Outside of those moments where you’re indulging your particular sport passion, there’s sleep tracking, stress monitoring, general activity tracking, including steps, move alerts, flights climbed and fitness age estimate (ours said we had the fitness age of an ‘excellent 20-year-old’).
But the Fenix really comes to life when you get moving.
Running, trail running and hiking
- Customizable sport modes
- Power isn't tracked from the wrist
- Pulse Ox Acclimation available on 5X Plus
Road, trail and treadmill running are all served with their own sport modes and one thing we love about the Fenix was how incredibly easy it is to tweak the stats that display on the watch during your session, from the watch itself.
It takes seconds to rejig the layout of each screen, to select the number of stats (1-4) and what those are from pace, speed, heart rate, ascent, vertical speed, power and many, many more. You can also create your own sport modes to shortcut the need to fiddle pre-race.
All the usual run stuff is there with distance, pace, speed etc. When it came to GPS accuracy as we mentioned earlier the Fenix 5 Plus supports GPS, GLONASS and Galileo and we found it to be very reliable.
We did have some wild moments in UltraTrac mode, as you can see from the picture above, where our watch struggled with a stage of the Half Marathon des Sables that took in open beaches and windy trails. We were told that was 66km but our Garmin registered 73km.
Cadence is also tracked by the watch but perhaps one disappointment is just how many of the other running dynamics require an extra accessory such as a HRM Run chest strap or the Garmin Running Dynamics Footpod.
Things like ground contact time, vertical oscillation, stride length and power – all those form efficiency metrics that we’re starting to see – need another device.
For top dollar you’d expect the Fenix to cover all bases but unlike the newly launched Polar Vantage V, power isn’t tracked from the wrist. The metric is supported but you’ll need to pair a third-party power sensors such as Stryd or to use Garmin’s own Running Dynamics pod or HRM Tri, HRM Run Sensors.
To get power metrics to display for some you will need to download a special app from the Garmin Connect app store. It’s a bit of a faff but only needs to be done once.
One thing trail runners will love is the fact that in trail running and hiking mode, the watch automatically picks up when you move from running or hiking flat to climbing. The screen scrolls to your ascent stats without the touch of a button, it’s a small thing but a nice touch when you’re losing a lung hurting up a mountain trail.
The Fenix 5 Plus also comes with Garmin’s Race Predictor feature that will use your recent run performances to estimate your race times for distances from 5km to the marathon.
These can be wild though. Our tester’s predictions came back with 17:22 (5km), 36:02 (10km), 1:19:38 (half) and a 2:46:25 (marathon). While the half and 10k might be plausible the marathon time would represent an 11-minute personal best and that feels a little sharp.

### Dataset excerpt
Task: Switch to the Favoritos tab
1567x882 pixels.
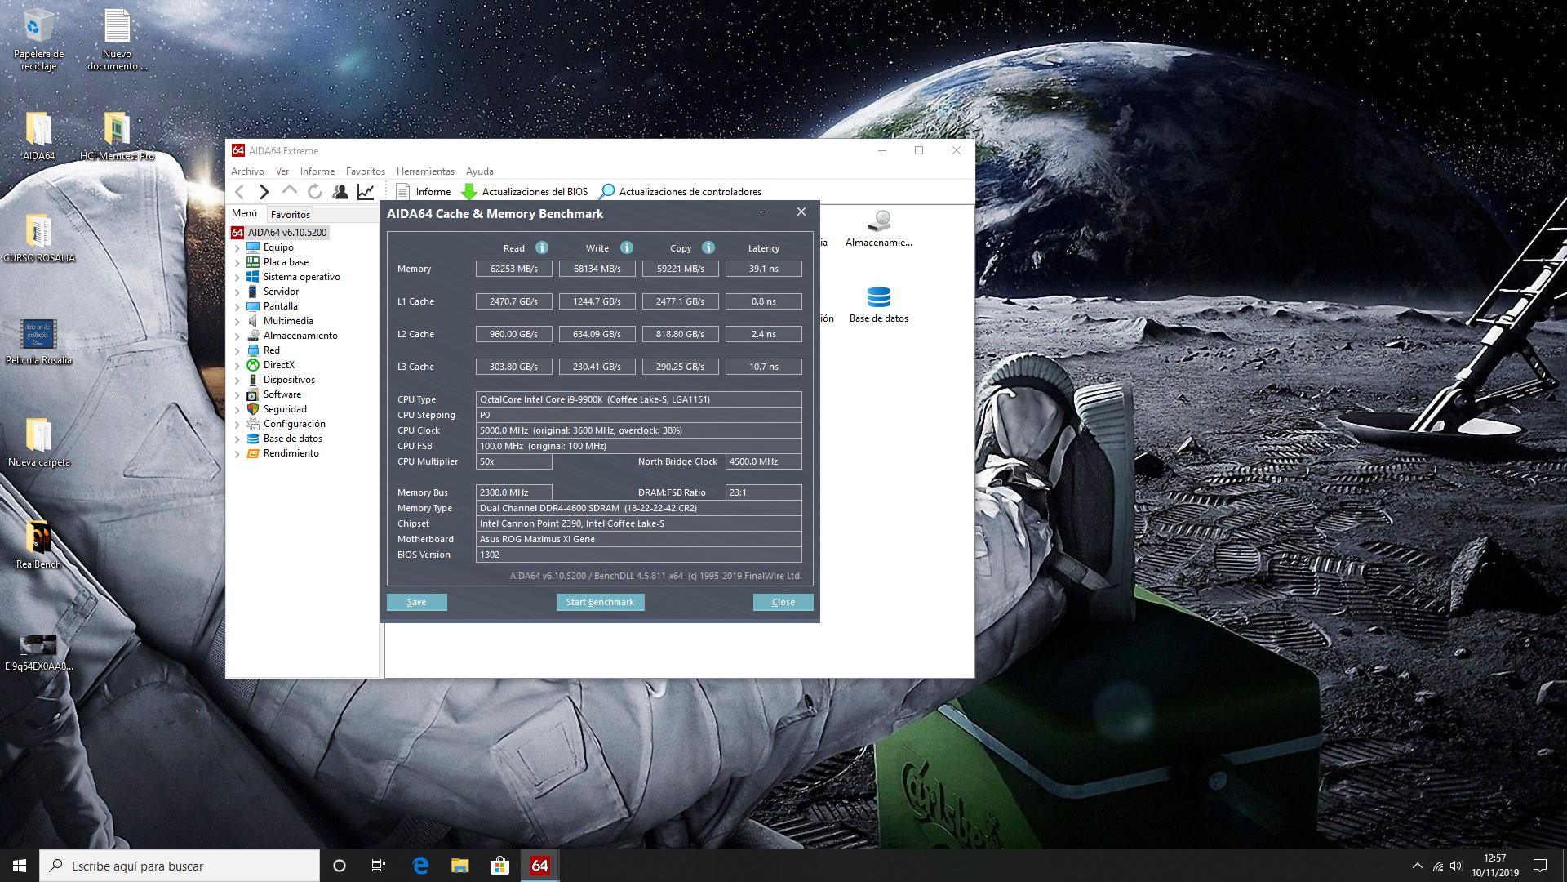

### Work required
In the Fenix 5 Plus review, what distance did the Garmin record for the Half Marathon des Sables stage that was said to be 66km? These lines come from a different source than the text.

### The completed task
73km